Passage:
Review: Modern Couples: Art, Intimacy and the Avant-garde, Barbican ★★★★

The relationship between art and intimacy is lovingly explored in the major autumn Barbican exhibition, Modern Couples

Dorothea Tanning and Max Ernst with his sculpture, Capricorn, 1947 © John Kasnetsis
Solitary artistic genius is a myth: many of the world's most famous artists reached their giddy heights thanks to the handiwork of their muses, rivals and lovers. Or, so argues the major Barbican exhibition, Modern Couples: Art, Intimacy and the Avant-garde. For the first time in recent history, mutual collaboration rather than solo genius is thrust centre stage. 40 couples active in the first half of the twentieth century take the limelight.

French sculptor Auguste Rodin and his pupil-cum lover Camille Claudel open the show. Although little-known today, Claudel worked side by side with Rodin for ten years; she assisted the sculptor on public commissions and inspired some of his most erotic work, including his first composite sculpture, Je suis Belle, 1882.

What is so striking about their display is the synchronicity in their work. We see similarities in their clay studies of entwined bodies and poignant portraits of each other. We see Claudel's erotic terracotta sketches for Sakountala, her own version of an intimate sculptural embrace, and Rodin's plaster mask of his lover's head. We see the overlap in love and art in crystal clarity. But driven to distraction by their final break up in 1905, Claudel was incarcerated and passed away 30 years later in solitary exile. She slid from the pages of art history; oft forgot until now.

[Dataset items]
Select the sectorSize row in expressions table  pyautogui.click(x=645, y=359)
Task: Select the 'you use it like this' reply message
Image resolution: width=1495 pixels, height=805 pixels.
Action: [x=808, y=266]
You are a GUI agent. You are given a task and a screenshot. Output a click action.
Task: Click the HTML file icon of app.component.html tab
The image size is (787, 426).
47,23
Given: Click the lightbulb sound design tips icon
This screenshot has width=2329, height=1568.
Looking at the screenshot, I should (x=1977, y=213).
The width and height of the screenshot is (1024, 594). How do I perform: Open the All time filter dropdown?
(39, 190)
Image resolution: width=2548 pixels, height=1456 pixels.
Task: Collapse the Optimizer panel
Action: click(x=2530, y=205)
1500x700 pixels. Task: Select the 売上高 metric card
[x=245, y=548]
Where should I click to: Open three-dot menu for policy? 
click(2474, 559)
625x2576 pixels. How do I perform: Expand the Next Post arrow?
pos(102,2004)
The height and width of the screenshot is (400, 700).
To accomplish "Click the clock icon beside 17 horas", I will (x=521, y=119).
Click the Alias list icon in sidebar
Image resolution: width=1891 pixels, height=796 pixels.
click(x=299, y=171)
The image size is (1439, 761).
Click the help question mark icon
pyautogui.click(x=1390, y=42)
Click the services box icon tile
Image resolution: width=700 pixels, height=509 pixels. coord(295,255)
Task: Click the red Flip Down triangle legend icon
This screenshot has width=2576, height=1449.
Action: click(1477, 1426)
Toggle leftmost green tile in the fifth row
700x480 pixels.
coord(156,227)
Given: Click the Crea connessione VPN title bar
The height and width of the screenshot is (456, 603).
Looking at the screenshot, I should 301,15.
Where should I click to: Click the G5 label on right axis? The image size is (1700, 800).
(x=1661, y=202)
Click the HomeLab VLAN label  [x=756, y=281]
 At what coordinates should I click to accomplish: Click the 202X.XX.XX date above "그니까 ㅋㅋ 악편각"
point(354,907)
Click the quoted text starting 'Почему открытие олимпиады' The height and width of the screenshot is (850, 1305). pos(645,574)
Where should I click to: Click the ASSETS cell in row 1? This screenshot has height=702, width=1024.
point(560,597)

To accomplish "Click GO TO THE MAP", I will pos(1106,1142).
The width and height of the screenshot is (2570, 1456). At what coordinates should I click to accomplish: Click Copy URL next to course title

Exercise tasks:
A. Set down the stretch of the Modern Couples review from "What is so striking" through "forgot until now." word for word.
B. Please extract the stretch of the records from the line that contains "You are a GUI" through the line that contains "coord(156,227)", unchanged.

Solutions in order:
A.
What is so striking about their display is the synchronicity in their work. We see similarities in their clay studies of entwined bodies and poignant portraits of each other. We see Claudel's erotic terracotta sketches for Sakountala, her own version of an intimate sculptural embrace, and Rodin's plaster mask of his lover's head. We see the overlap in love and art in crystal clarity. But driven to distraction by their final break up in 1905, Claudel was incarcerated and passed away 30 years later in solitary exile. She slid from the pages of art history; oft forgot until now.

B.
You are a GUI agent. You are given a task and a screenshot. Output a click action.
Task: Click the HTML file icon of app.component.html tab
The image size is (787, 426).
47,23
Given: Click the lightbulb sound design tips icon
This screenshot has width=2329, height=1568.
Looking at the screenshot, I should (x=1977, y=213).
The width and height of the screenshot is (1024, 594). How do I perform: Open the All time filter dropdown?
(39, 190)
Image resolution: width=2548 pixels, height=1456 pixels.
Task: Collapse the Optimizer panel
Action: click(x=2530, y=205)
1500x700 pixels. Task: Select the 売上高 metric card
[x=245, y=548]
Where should I click to: Open three-dot menu for policy? 
click(2474, 559)
625x2576 pixels. How do I perform: Expand the Next Post arrow?
pos(102,2004)
The height and width of the screenshot is (400, 700).
To accomplish "Click the clock icon beside 17 horas", I will (x=521, y=119).
Click the Alias list icon in sidebar
Image resolution: width=1891 pixels, height=796 pixels.
click(x=299, y=171)
The image size is (1439, 761).
Click the help question mark icon
pyautogui.click(x=1390, y=42)
Click the services box icon tile
Image resolution: width=700 pixels, height=509 pixels. coord(295,255)
Task: Click the red Flip Down triangle legend icon
This screenshot has width=2576, height=1449.
Action: click(1477, 1426)
Toggle leftmost green tile in the fifth row
700x480 pixels.
coord(156,227)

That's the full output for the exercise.